Production of chlorobenzyl dimethyl ester phosphate is carried out by taking chlorochlor, trimethyl phosphite, benzyl chloride and soda as material, commissioning and synthesizing reacting, separating low boiler, coarse distilling, refining distilling, loading, and obtaining chlorobenzyl dimethyl ester phosphate with purity 70-99.9%. It controls temperature, pressure and time in production, it can be used for insecticide and bactericide. Its advantages include low cost, simple operation, high output, and industrial production.

The invention discloses a method for preparing 2-quinoxalinol, which comprises the following steps: preparing 2-quinoxalinol-4-oxide by the cyclization of chloro-m-nitroacetoacetanilide serving as a raw material in the presence of a hydroxide; and preparing 2-quinoxalinol by reducing the 2-quinoxalinol-4-oxide with phosphorous acid or trimethyl phosphate serving as a reducer. In the invention, the phosphorous acid or trimethyl phosphate is used as a reducer to reduce 2-quinoxalinol-4-oxide with high selectivity to prepare 2-quinoxalinol, so the byproducts are reduced, and product yield and purity are high; the conditions of the reduction reaction are mild, and the possibility of explosion generated by low-pressure catalytic hydrogenation with hydrogen serving as a reducer is lowered; because the phosphorous acid or trimethyl phosphate commodity serving as the reducer is cheap and readily available, the production cost of the 2-quinoxalinol is reduced; and as the reaction raw materials and the products produced in the reaction process are nontoxic, the method contributes to environmental protection.
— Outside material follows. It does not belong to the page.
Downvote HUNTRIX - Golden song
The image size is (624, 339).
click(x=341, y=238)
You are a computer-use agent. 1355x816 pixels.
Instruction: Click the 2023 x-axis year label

The invention discloses a preparation method of 1-(4-chlorphenyl)-2-cyclopropyl-1-acetone. The method comprises the steps of preparing acetal by adopting p-chlorobenzaldehyde and phenylcarbinol or a derivative thereof as raw materials under the action of a catalyst, reacting an acetal product with trimethyl phosphite or triethyl phosphite in an environment of a polar solvent under the catalysis of lewis acid to generate alpha-benzyloxy p-chlorobenzyl dimethyl phosphate, further reacting the alpha-benzyloxy p-chlorobenzyl dimethyl phosphate with cyclopropyl methyl ketone under the combined action of a base catalyst, a phase transfer catalyst and a cocatalyst to prepare a benzyloxy-propylene derivative; and then carrying out acidifying hydrolysis on the benzyloxy-propylene derivative to obtain the1-(4-chlorphenyl)-2-cyclopropyl-1-acetone. Compared with the prior art, the method has the advantages of being safe in operation, controllable in process, low in toxicity in the process, mild in reaction condition, suitable for industrial production and high in product purity.